Nothing could be heard except for the ticking of the old clock in the hallway and the soft whisper of the wind brushing against the curtains.
Althea sat alone in the old library, holding a cup of tea and an aged wooden box she had found beneath Xavier’s desk.
On the cover, written in faded ink, were the words:
> “Project Eterna – Confidential.”
Her brows furrowed.
She carefully opened the box — and a few old photographs slipped out.
One of them caught her attention immediately:
a little girl with the same smile, the same eyes as hers.
On the back, a name was written:
> Lyka Montemayor, 6 years old.
“Lyka…” she whispered, the name leaving her lips like the echo of a ghost long forgotten.
As her gaze lingered on the photo, strange fragments of memory flickered in her mind — laughter, voices, the sound of a child crying in the dark.
She pressed a trembling hand to her temple as images that weren’t hers began to invade her consciousness.
“This… this can’t be,” she murmured weakly.
Before she could close the box, the door suddenly creaked open.
Xavier Madrigal stood there — his face unreadable, but his eyes betrayed a spark of alarm when he saw what she was holding.
> “Where did you get that, Althea?”
His voice was low, almost growling.
> “Under your desk,” Althea replied, her voice shaking. “You never told me you had a child who looks exactly like me.
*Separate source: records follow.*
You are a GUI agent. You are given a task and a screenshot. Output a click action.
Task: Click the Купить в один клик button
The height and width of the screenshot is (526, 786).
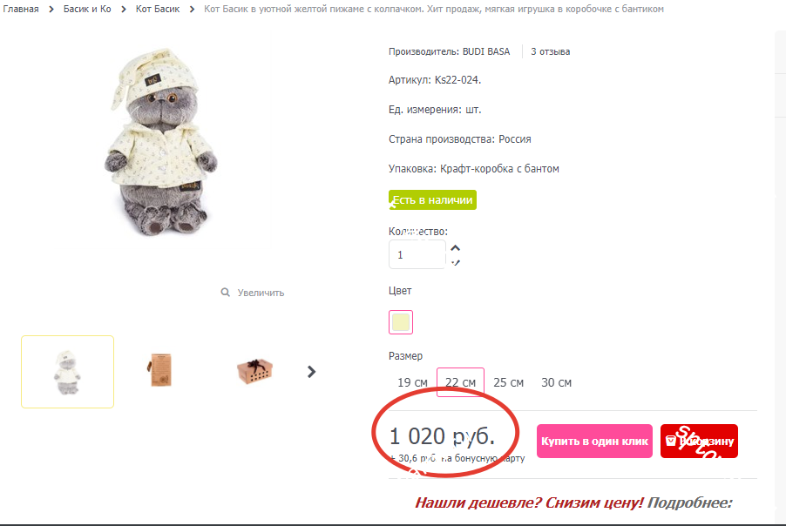pos(594,441)
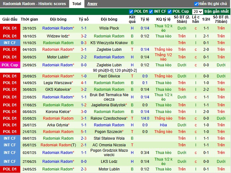The width and height of the screenshot is (231, 173).
Task: Open the Wisla Plock team link
Action: (x=109, y=28)

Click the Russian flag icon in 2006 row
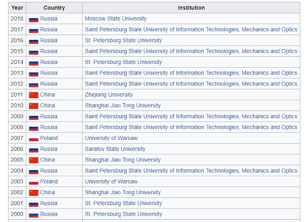tap(34, 149)
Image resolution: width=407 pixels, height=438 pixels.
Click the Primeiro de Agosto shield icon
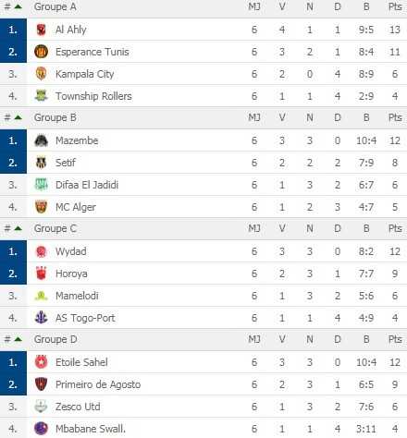point(41,384)
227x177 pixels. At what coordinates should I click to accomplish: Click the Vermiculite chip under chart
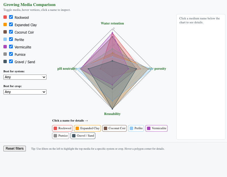(157, 128)
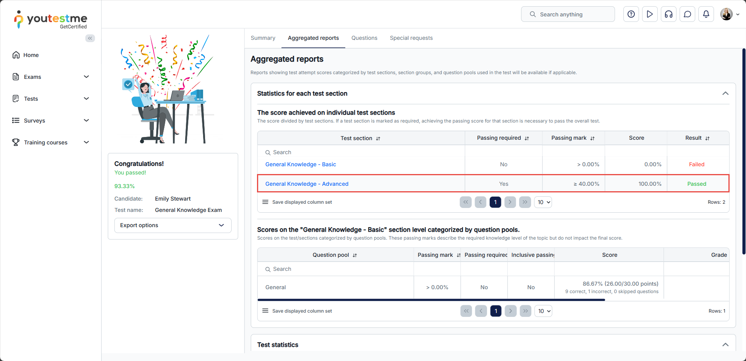Collapse the sidebar with double-chevron icon

pos(90,38)
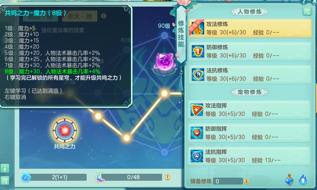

Who is she, Xavier? Is Lyka your daughter… with Clarisse Montemayor?”
Silence.
Xavier slowly approached and took the photo from her hands. His fingers trembled slightly, as if touching something from a life he could never escape.
His eyes drifted between past and present — caught in a memory he never wanted to relive.
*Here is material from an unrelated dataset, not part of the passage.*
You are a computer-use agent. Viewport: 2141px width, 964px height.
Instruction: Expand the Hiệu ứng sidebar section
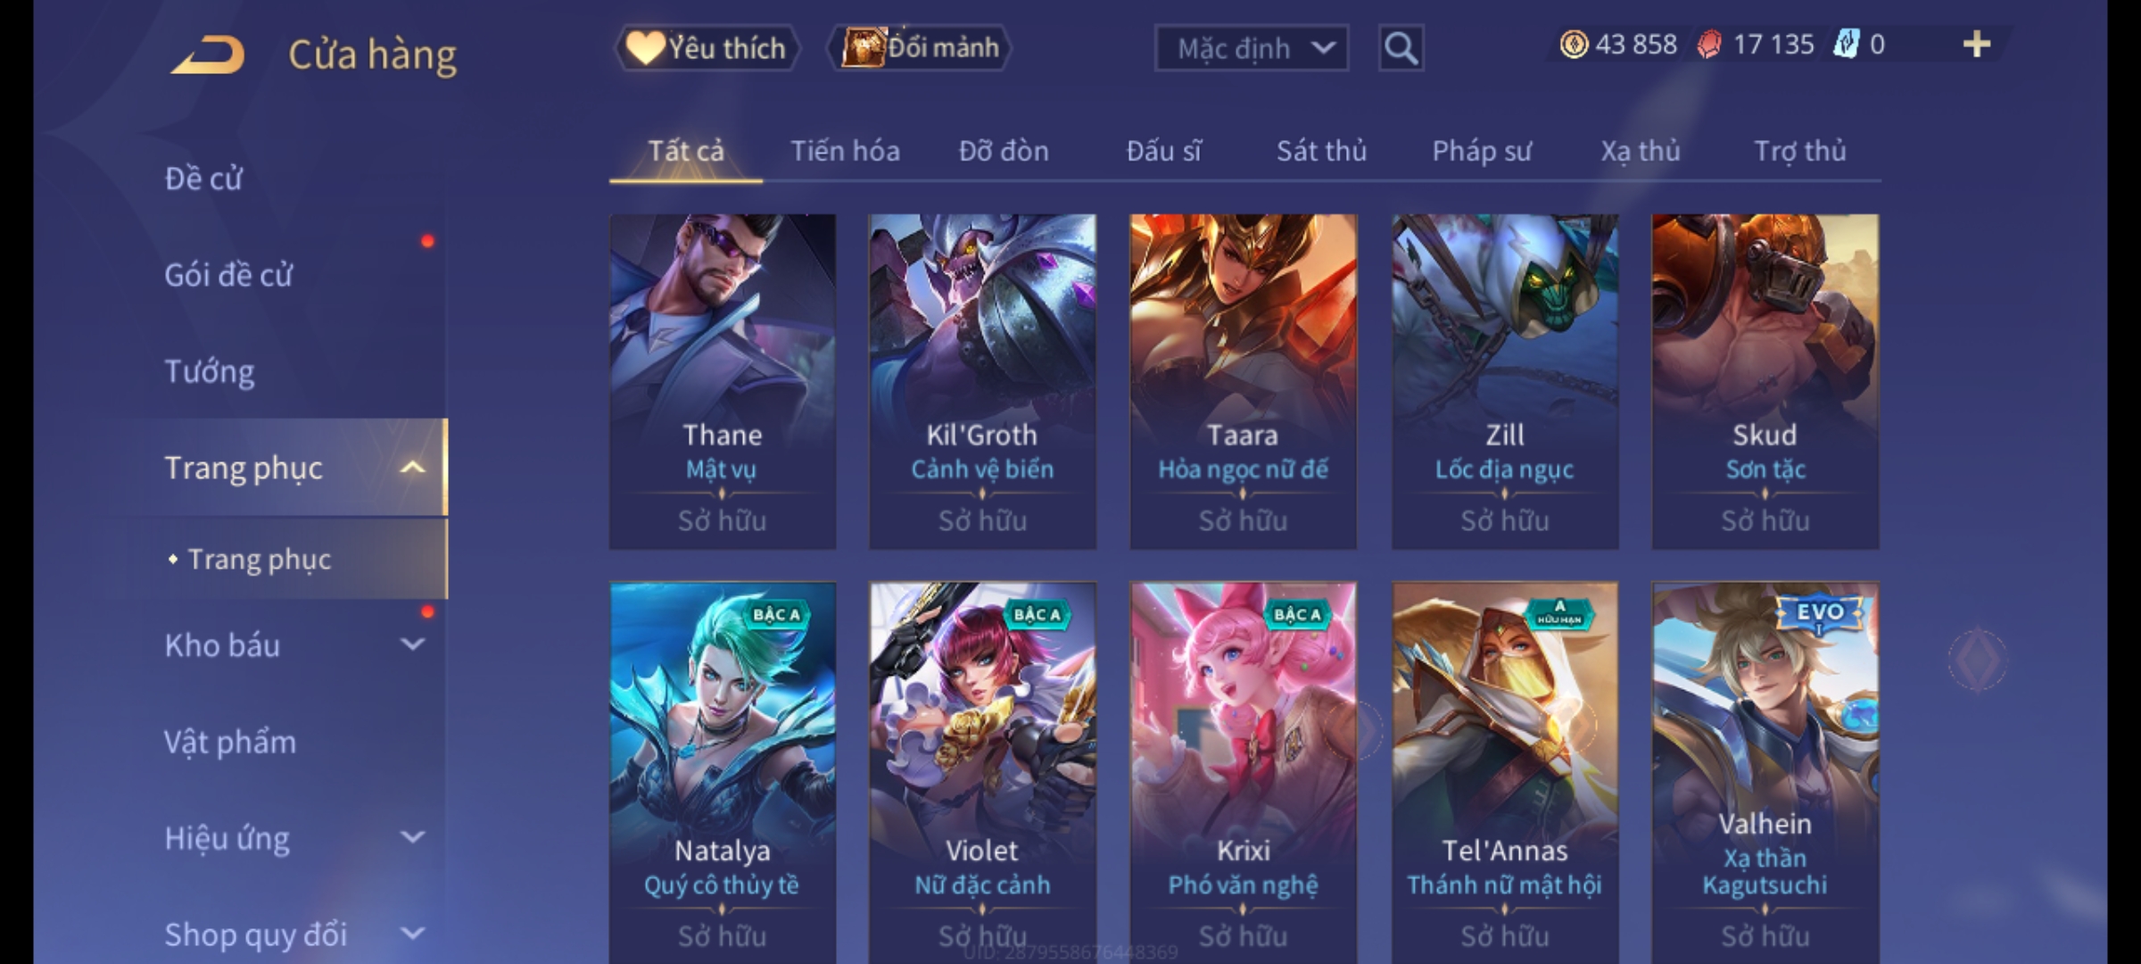click(x=412, y=837)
> “There are things, Althea… things you were never meant to know.”
But Althea didn’t back down.
She stepped closer, eyes fixed on his.
> “I deserve to know. I have the right to understand why that girl in the photo looks exactly like me.”
The wind blew through the window, sending dust swirling between them.
In that fleeting silence, Xavier’s mind replayed a haunting image — two little girls inside a laboratory, both crying, both reaching out for comfort.
One of them was Lyka… and the other was Althea.
> “Lyka,” he finally said, his voice breaking, “was not my daughter… but a result.”
“A result of an experiment. Project Eterna — a program created by Clarisse to test if human consciousness could be replicated. They used the memory of Lea Sandoval…”
He stopped, his words cracking under the weight of guilt.
> “…and you, Althea, were one of the children I saved from that place.”
Althea froze.
> “You… saved me?”
> “Yes,” Xavier answered softly. “You are not my biological child. But I chose to bring you back — to give you a life free from the nightmare you were born into.”
Tears welled in her eyes — not from anger, but from confusion.
> “So that’s why… I’ve always felt like there’s a part of me I don’t understand. Like something’s missing.”
Xavier reached out to touch her shoulder, but she stepped back.
Her gaze carried both gratitude and heartbreak.
> “Didn’t you realize, Xavier? That by saving me, you also took away my right to know who I really am?”
Silence filled the room once again.
Only the ticking clock and the sigh of the wind could be heard.
The photograph of Lyka slipped from Xavier’s hand and landed on the marble floor.
Moonlight touched its surface — and for a brief moment, the shadows of two identical children seemed to move again in the pale light.